The pioneering black jurist A. Leon Higginbotham made that point eloquently in a landmark ruling in 1974:
It would be a tragic day for the nation and the judiciary if a myopic vision of the judge's role should prevail, a vision that required judges to refrain from participating in their churches, in their non-political community affairs, in their universities. So long as Jewish judges preside over matters where Jewish and Gentile litigants disagree; so long as Protestant judges preside over matters were Protestant and Catholic litigants disagree; so long as white judges preside over matters where white and black litigants disagree, I will preside over matters where black and white litigants disagree.
Trump’s claim is even less relevant, though, as ethnicity plays no apparent role in the Trump U. case. His argument also sits in uncomfortable contradiction to his prior claims that “the Latinos love me.”

Setting aside the race-baiting claim in this case, Trump’s comment points to a disturbing pattern of behavior. Trump has either proven incapable of disentangling his business concerns from his political campaign, or else is guilty of intentionally intertwining the two. Early in the Trump campaign, cynics and comedians joked that his presidential run was simply a way to further his business concerns. As the campaign progresses, that joke has lost its comedic edge. In his assault on Curiel, Trump has combined a business interest, the class-action lawsuit against Trump University, with a political interest, the wall he claims he will build along the U.S. border with Mexico.

This isn’t the only example of such a conflation; in fact, it’s not even the only example of such a conflation this week. Trump recently revealed that the PGA was moving the World Golf Championship from the Trump Doral course in Florida to—in what might seem like a pointed choice—Mexico. Trump suggested the blow to his golf course could be rectified by his election as the nation’s leader.

“They moved the World Golf Championships from Miami to Mexico City. Can you believe it? Can you believe it?” Trump said in Sacramento. “Not good. But that's OK. Folks, it's all going to be settled. You vote for Donald Trump as president, if I become your president, this stuff is all going to stop.” (Elsewhere he sniped, “I hope they have kidnapping insurance.”)

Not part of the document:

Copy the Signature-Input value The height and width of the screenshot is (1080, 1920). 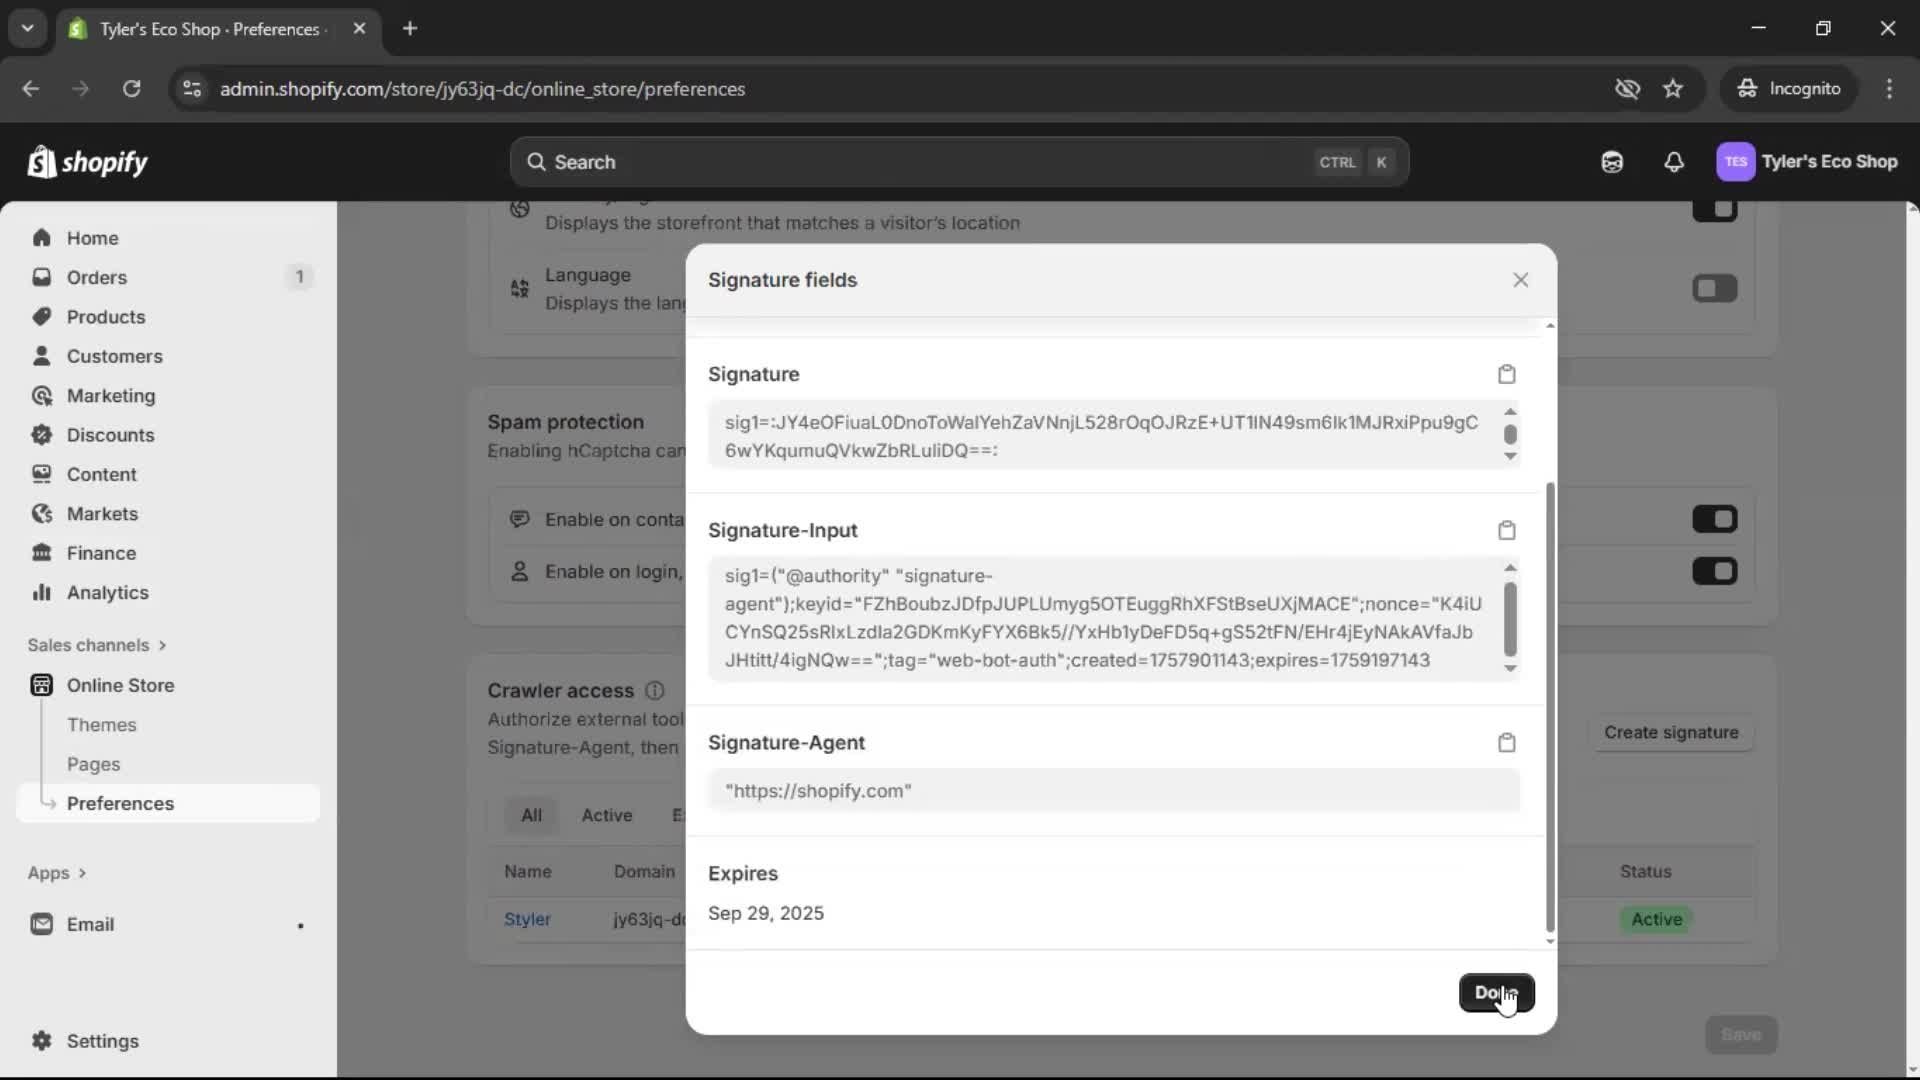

Trump also suggested reopening the “university,” a move that would be challenging because before the institution’s closure he was forced to rename it, as he had no license to operate a school in New York:
As New York’s Jonathan Chait noted, he also more or less promised to run his businesses in concert with his administration of the nation, saying he’d use a blind trust while describing an utterly different arrangement. Presidents running nations as tools of their business interests, and vice versa, is certainly not unheard of—but in kleptocracies, not the United States.

Trump seems determined to frustrate Republican Party leaders, who are fitfully working to coalesce around Trump and accommodate themselves. Earlier on Thursday, House Speaker Paul Ryan—who had been a notable holdout—announced he would endorse Trump. The timing of the latest broadside at Curiel does Ryan no favors. Senate Majority Leader Mitch McConnell, who has also tepidly backed Trump, said on CNN just Thursday afternoon that he was worried Trump could alienate Hispanic voters from the Republican Party, just as Barry Goldwater alienated African Americans from the GOP in 1964. It took just a few hours for Trump to demonstrate exactly what McConnell meant.